Many people spend years envisioning and imagining the ideal house. Only a fraction of those actually pursue that vision and make it happen. Why? Much goes into this kind of project: money, time, emotion etc. In addition to acquiring property on which to build, there is the matter of funding the enterprise from ground-breaking to moving in. Beyond these considerations, though, is the core of home building – translating a vision into a design; a design into a blueprint; and a blueprint into a finished house. Doing so requires meticulous planning. In fact, how you plan the construction is a major determinant in the eventual home value upon completion.
Establishing a Timeline
According to 2018 research by the United States Census Bureau, the average length of time to build a house is eight months, beginning with the issuing of permits and ending with final inspections. Of course, a modest bungalow takes less than that while a 40-room mansion will likely consume well over a year. The square footage of the foundation affects the building calendar. So do the dimensions of walls, size of the roof and extent of the plumbing and electrical networks. In addition, the soil and topography of the land can hasten or delay the pace of progress. Having the preliminary work done before the clock starts is the best way to keep the duration tight without sacrificing safety or quality. This means having a team assembled and in place.
Who Designs the Home?
Making a dwelling concept into a practical design is the work of an architect…or a certified professional building designer. If money is tight, the home designer is a viable option to achieve a competent, conventional, reasonably-priced plan. Like the old slogan says, however, you get what you pay for. Although home designers are recognized and licensed professionals, they lack the more exhaustive and creative training enjoyed by architects – who tend to charge more for the service. At the same time, architects generally focus on commercial and public buildings rather than single-family residences. The choice really turns on how particular and original the owner’s vision is. A more unique and innovative conception may be better handled by an architect. A more commonplace design can save some bucks with a home designer.
Selecting a Contractor
This decision is just as important as any other in the home construction process. The very integrity and soundness of a new house rests in the quality of its workmanship. Worth remembering is that you want a contractor to build the edifice from scratch. Some may have excellent reputations as remodelers and renovators yet lack experience in home building. A few musts should attach to your search for a general contractor:
-Word of mouth and referrals are the best sources to go by. Check with everyone, including lumber and hardware retailers.
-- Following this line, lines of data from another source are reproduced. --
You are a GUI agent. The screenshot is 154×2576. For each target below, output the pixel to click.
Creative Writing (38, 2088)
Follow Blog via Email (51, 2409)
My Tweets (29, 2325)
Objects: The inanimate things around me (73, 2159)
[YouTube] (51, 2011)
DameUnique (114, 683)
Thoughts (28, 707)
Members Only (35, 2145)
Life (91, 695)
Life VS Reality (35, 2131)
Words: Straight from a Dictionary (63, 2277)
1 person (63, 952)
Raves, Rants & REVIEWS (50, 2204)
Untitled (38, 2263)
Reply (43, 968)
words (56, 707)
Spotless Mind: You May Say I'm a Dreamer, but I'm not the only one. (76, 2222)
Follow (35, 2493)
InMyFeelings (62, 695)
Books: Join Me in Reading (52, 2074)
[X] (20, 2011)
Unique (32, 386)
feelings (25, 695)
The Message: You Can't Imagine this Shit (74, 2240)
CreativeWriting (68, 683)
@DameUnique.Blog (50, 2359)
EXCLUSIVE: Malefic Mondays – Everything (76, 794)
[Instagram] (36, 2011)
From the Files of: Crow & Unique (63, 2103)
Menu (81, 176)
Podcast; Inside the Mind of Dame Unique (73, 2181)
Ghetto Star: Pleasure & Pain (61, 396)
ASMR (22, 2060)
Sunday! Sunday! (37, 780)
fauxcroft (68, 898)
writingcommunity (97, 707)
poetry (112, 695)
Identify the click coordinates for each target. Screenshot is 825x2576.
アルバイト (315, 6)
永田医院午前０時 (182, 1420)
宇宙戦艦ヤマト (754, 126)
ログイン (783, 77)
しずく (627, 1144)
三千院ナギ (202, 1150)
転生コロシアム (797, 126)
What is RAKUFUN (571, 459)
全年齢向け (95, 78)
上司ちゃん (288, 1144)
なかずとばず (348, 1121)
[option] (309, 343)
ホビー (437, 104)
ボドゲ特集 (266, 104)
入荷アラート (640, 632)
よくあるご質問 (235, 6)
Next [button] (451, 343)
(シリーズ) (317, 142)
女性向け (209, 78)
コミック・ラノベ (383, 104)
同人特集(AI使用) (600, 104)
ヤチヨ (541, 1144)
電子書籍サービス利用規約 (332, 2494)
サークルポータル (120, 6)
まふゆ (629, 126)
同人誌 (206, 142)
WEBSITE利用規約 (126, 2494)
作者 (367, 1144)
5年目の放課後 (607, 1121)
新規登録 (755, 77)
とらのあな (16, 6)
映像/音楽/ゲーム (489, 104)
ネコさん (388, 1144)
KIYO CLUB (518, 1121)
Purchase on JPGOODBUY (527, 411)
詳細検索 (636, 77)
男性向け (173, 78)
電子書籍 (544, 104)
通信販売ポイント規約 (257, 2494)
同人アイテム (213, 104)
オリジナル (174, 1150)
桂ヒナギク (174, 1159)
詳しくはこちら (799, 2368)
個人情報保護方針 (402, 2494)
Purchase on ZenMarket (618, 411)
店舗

-Interview at least five, asking about experience, credentials, timelines and years in business. Also inquire if there are houses in the area that the interviewee erected. Solicit cost estimates as well.
-Do not insist on immediate performance. Good contractors service many customers; new ones must expect to take their place in line.
-References are fine but they do not substitute for independent sleuthing regarding work ethic and integrity.
Working with the Contractor
Another planning item is to agree ahead of time how much the contractor will spend on labor and materials. A construction loan requires such arrangements for approval but they are valuable regardless. Every new owner wants home value to reflect this sizable investment.